§ **Data records**:
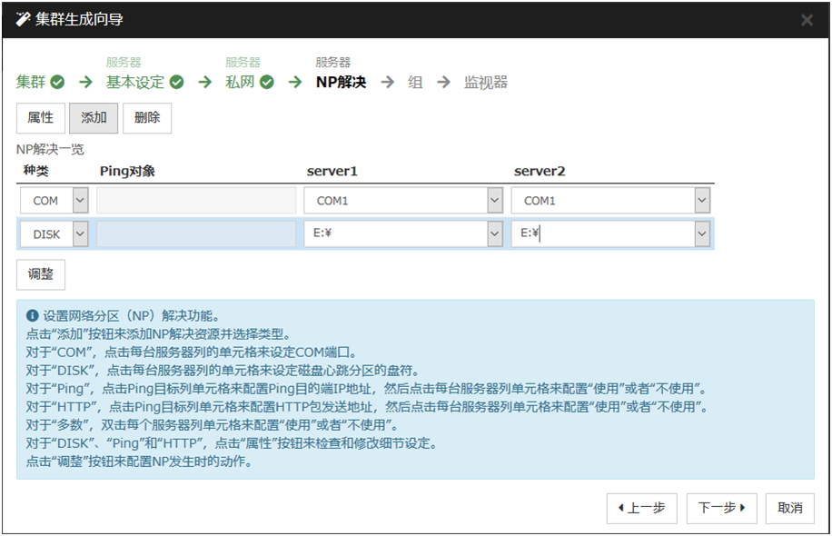The height and width of the screenshot is (536, 832).
Task: Expand server2 COM1 port dropdown
Action: pos(702,201)
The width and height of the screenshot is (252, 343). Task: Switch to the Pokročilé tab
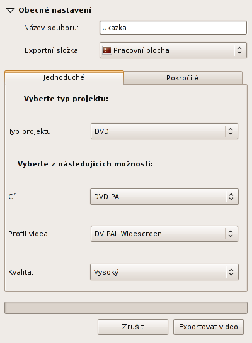183,78
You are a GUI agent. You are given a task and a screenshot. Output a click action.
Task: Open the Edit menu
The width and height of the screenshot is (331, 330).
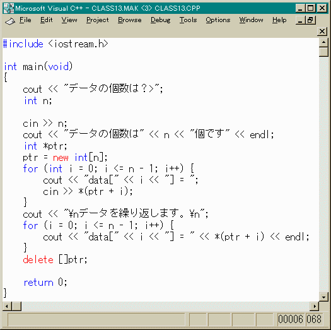(x=46, y=20)
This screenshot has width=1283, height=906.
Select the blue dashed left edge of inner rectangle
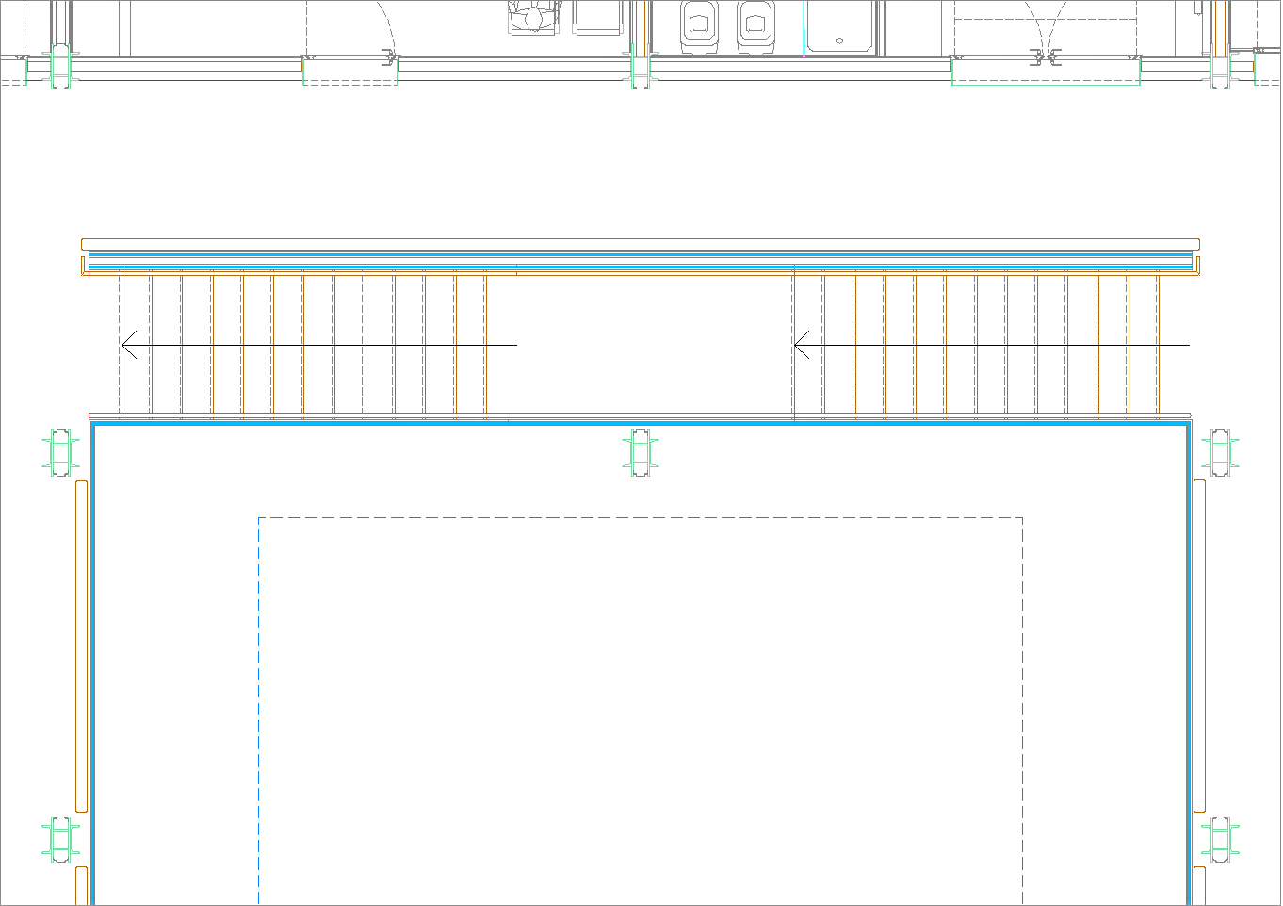coord(258,706)
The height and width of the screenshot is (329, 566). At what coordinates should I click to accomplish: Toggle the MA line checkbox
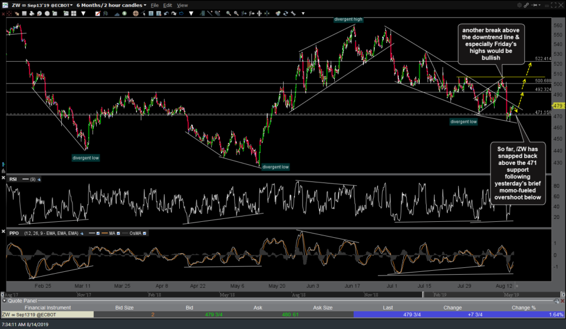(120, 233)
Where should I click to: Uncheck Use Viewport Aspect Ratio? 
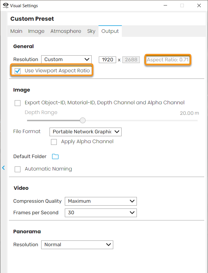[18, 71]
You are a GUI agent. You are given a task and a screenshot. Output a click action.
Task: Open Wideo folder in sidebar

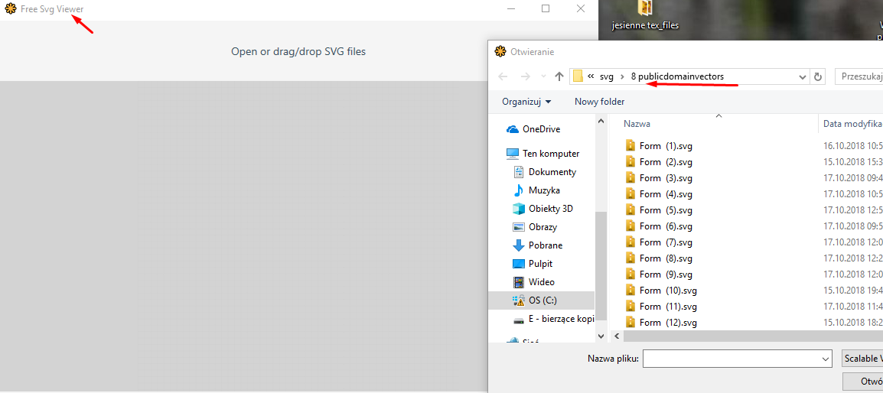pos(541,282)
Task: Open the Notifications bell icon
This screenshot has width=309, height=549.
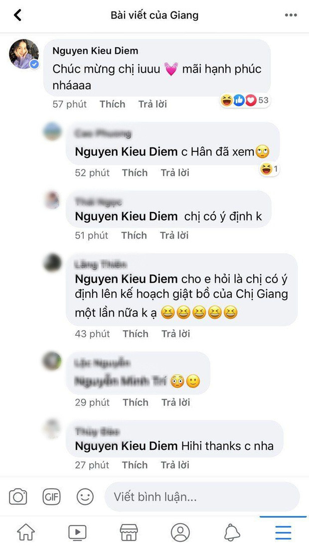Action: pyautogui.click(x=231, y=532)
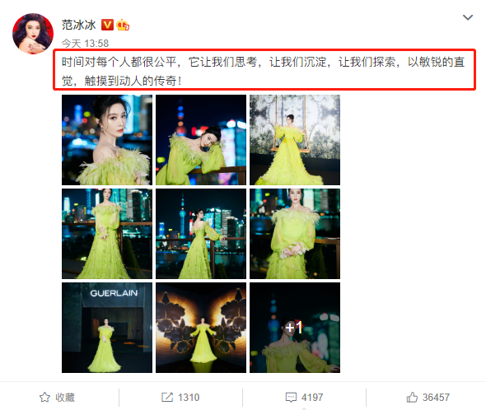Open the swing photo thumbnail
Screen dimensions: 486x410
pos(295,140)

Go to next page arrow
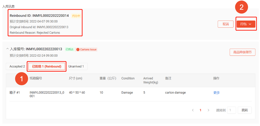point(208,110)
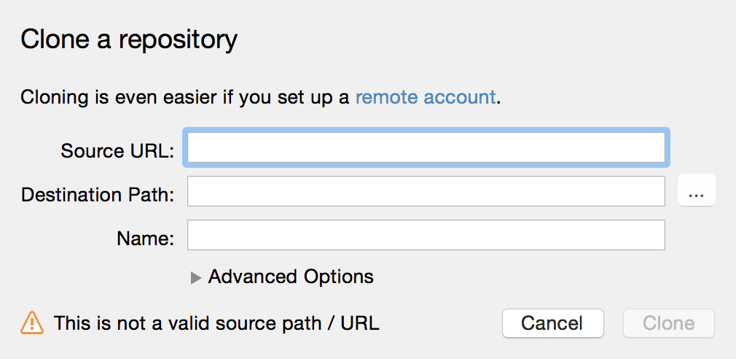Browse for a destination path folder

click(x=697, y=190)
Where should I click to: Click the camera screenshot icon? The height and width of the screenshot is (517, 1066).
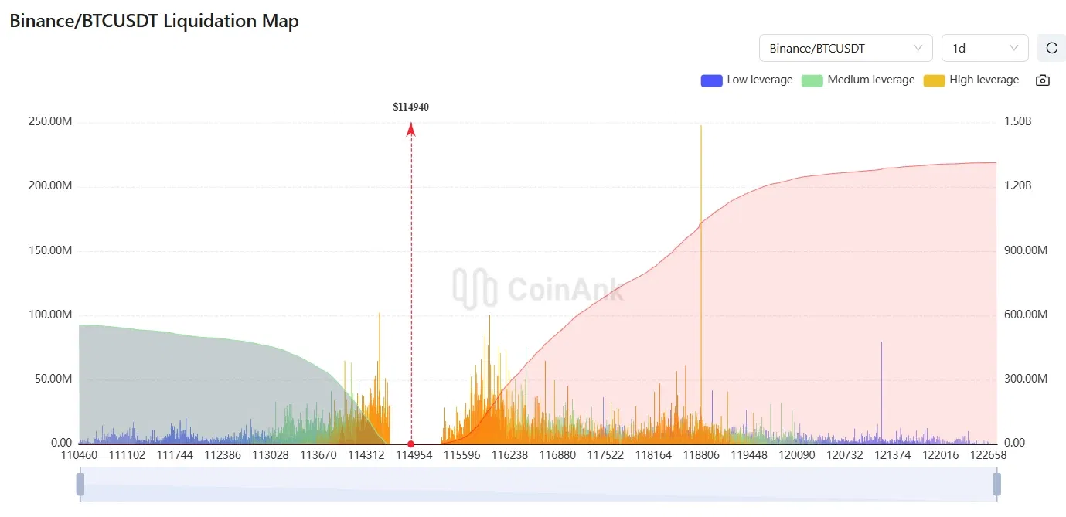point(1043,80)
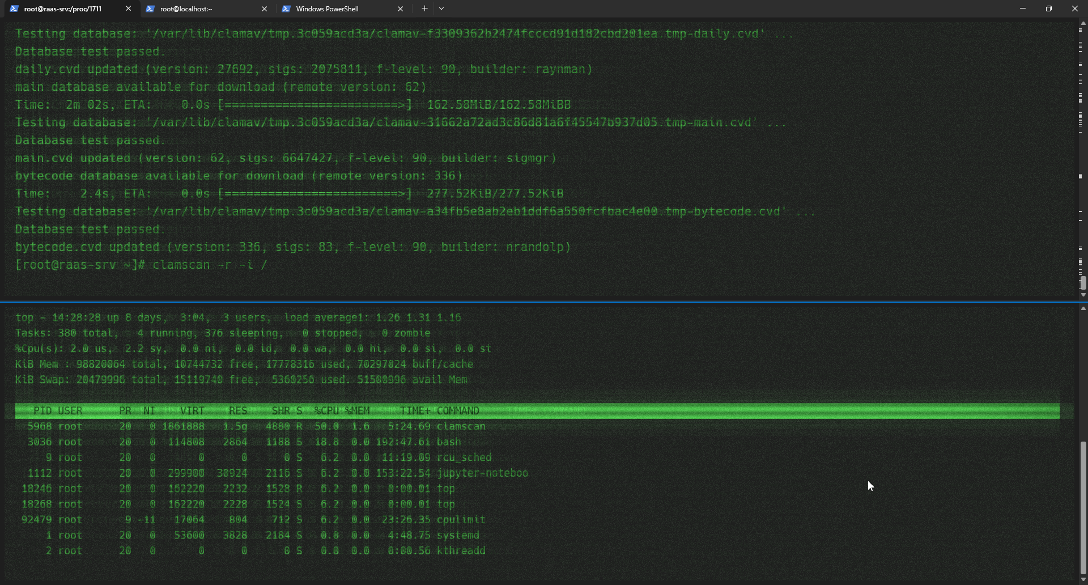Restore down the terminal window
Viewport: 1088px width, 585px height.
click(1049, 9)
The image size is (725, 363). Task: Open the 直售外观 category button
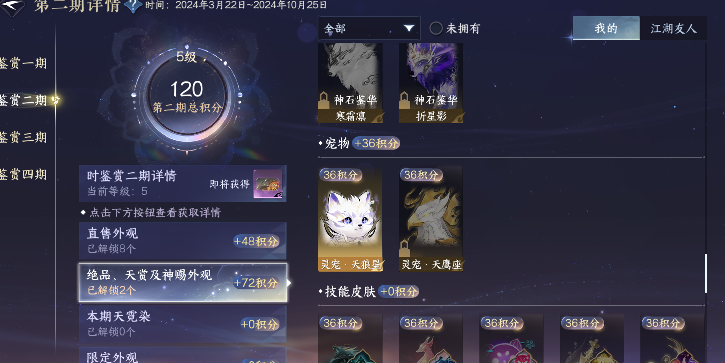coord(183,241)
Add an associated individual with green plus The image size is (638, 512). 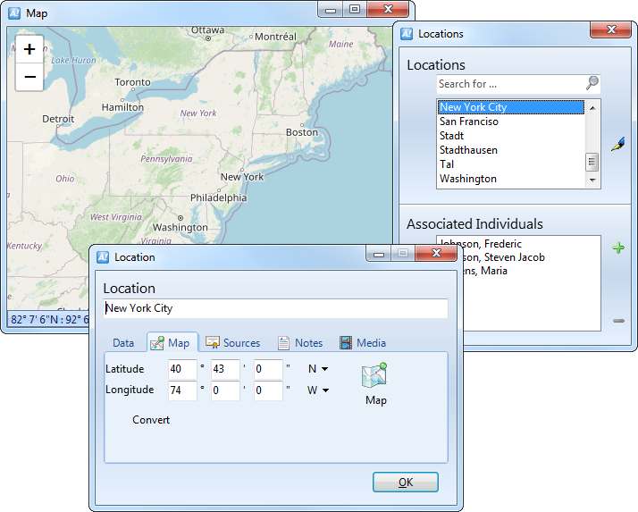coord(618,248)
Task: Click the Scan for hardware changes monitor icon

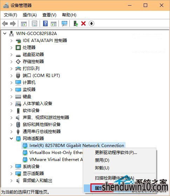Action: (64, 23)
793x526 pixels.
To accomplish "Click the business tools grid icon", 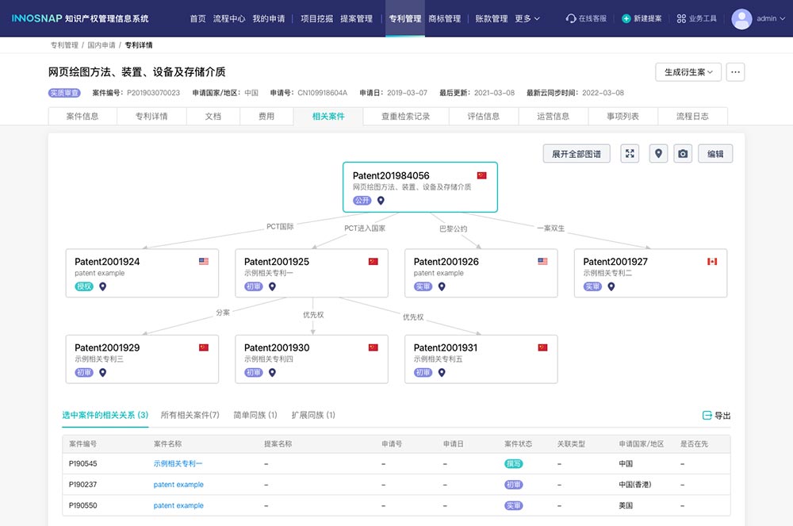I will (x=681, y=18).
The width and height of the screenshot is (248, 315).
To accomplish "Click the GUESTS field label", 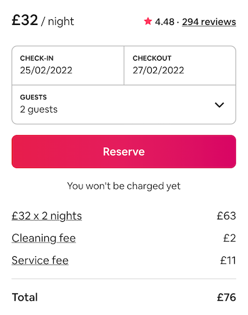I will (x=33, y=98).
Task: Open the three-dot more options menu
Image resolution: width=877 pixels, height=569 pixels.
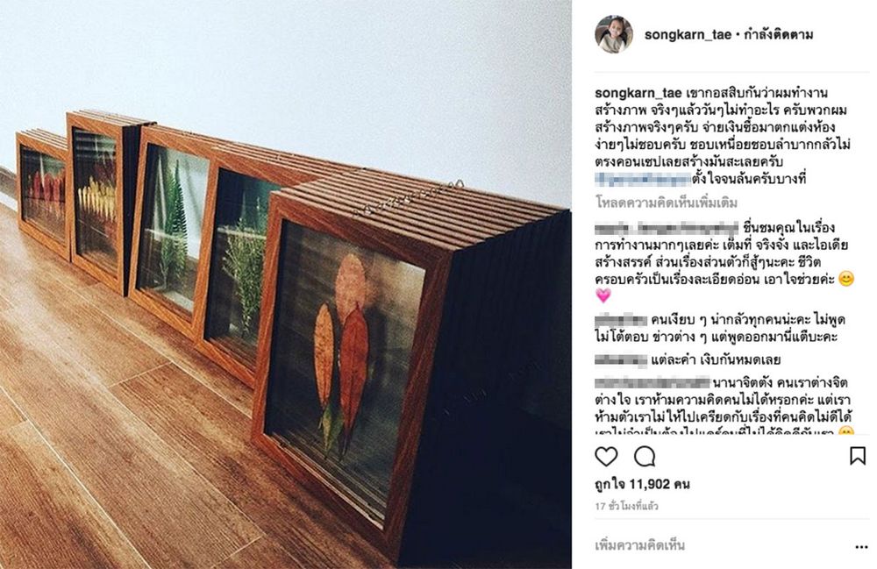Action: tap(861, 546)
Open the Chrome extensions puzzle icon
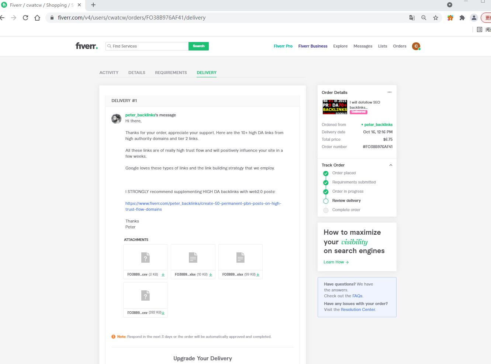Screen dimensions: 491x364 click(x=462, y=18)

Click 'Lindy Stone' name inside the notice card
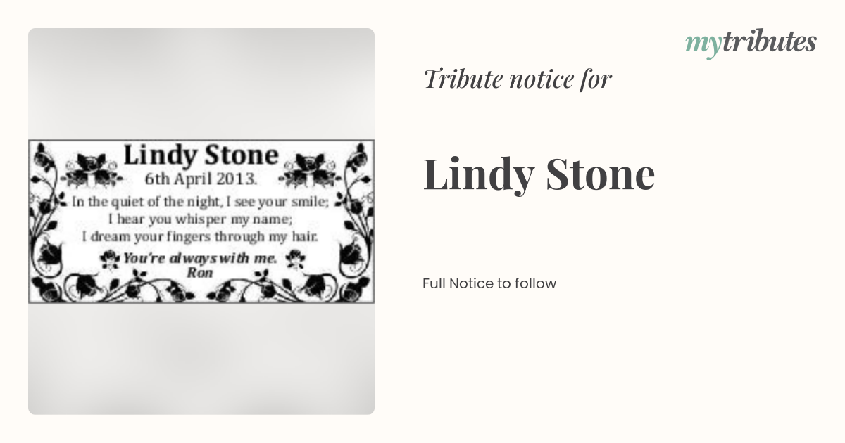(x=201, y=155)
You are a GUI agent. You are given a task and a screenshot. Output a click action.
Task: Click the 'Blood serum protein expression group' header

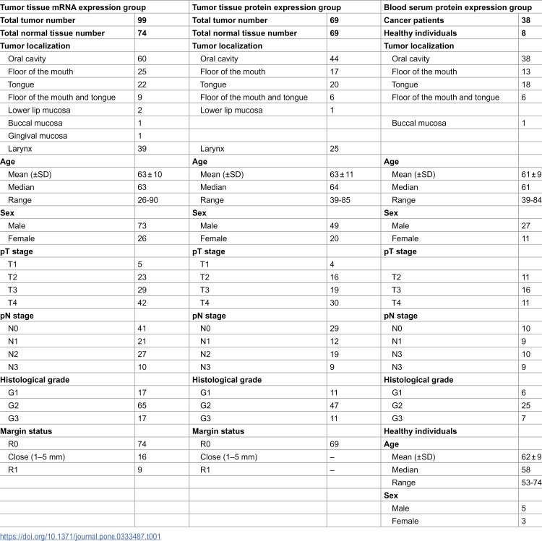tap(457, 7)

§ **What you need to do**: Return the material from the line containing "The width and height of the screenshot is (252, 343)." through the line containing "Task: Open the Edit menu", exactly and in full, but without its pictures.

§ **Solution to the exercise**:
The width and height of the screenshot is (252, 343). Task: Switch to the Pokročilé tab
183,78
You are a GUI agent. You are given a task and a screenshot. Output a click action.
Task: Open the Edit menu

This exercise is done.